Task prompt: Once the line holding "At what coordinates" is found in the entries below, restate it and each line after it word for word, with no pictures.
+++ Stored data +++
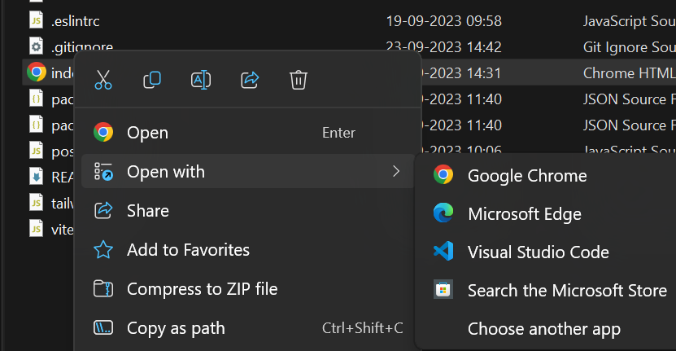Select the .gitignore file

pos(81,46)
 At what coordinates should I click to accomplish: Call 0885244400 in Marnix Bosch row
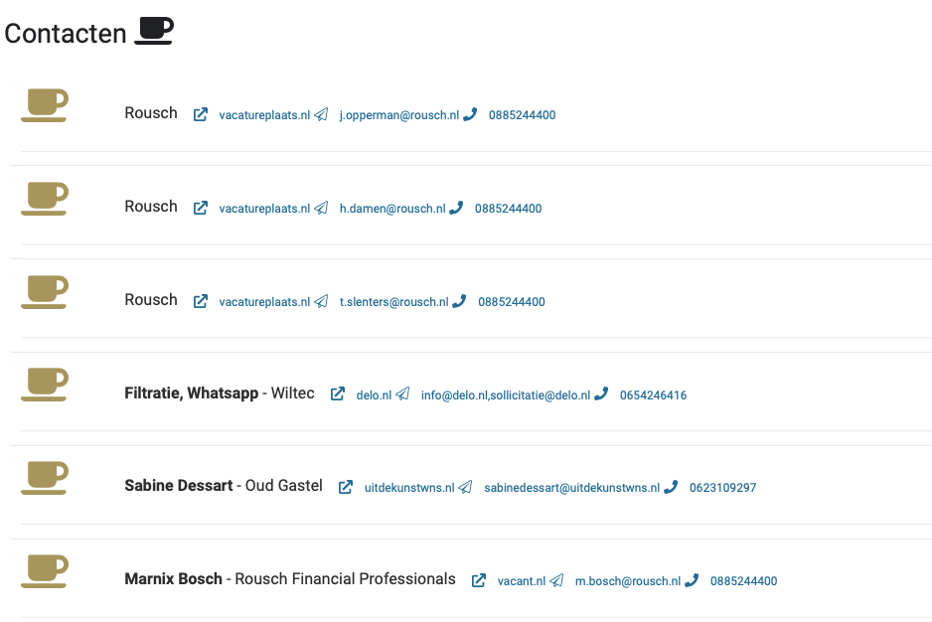[x=743, y=581]
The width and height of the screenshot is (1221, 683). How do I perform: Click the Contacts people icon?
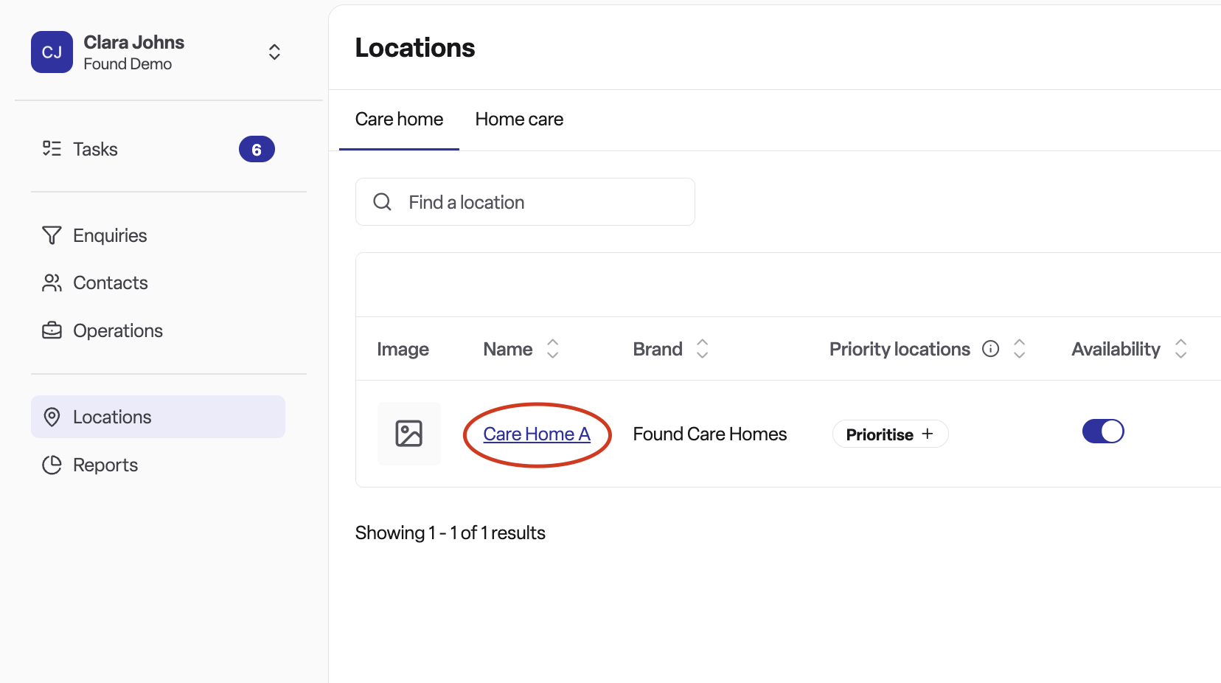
+++
Answer box:
 At what coordinates should I click to accomplish: Call 0885244400 in Marnix Bosch row
[x=743, y=581]
The width and height of the screenshot is (1221, 683). How do I perform: Click the Contacts people icon?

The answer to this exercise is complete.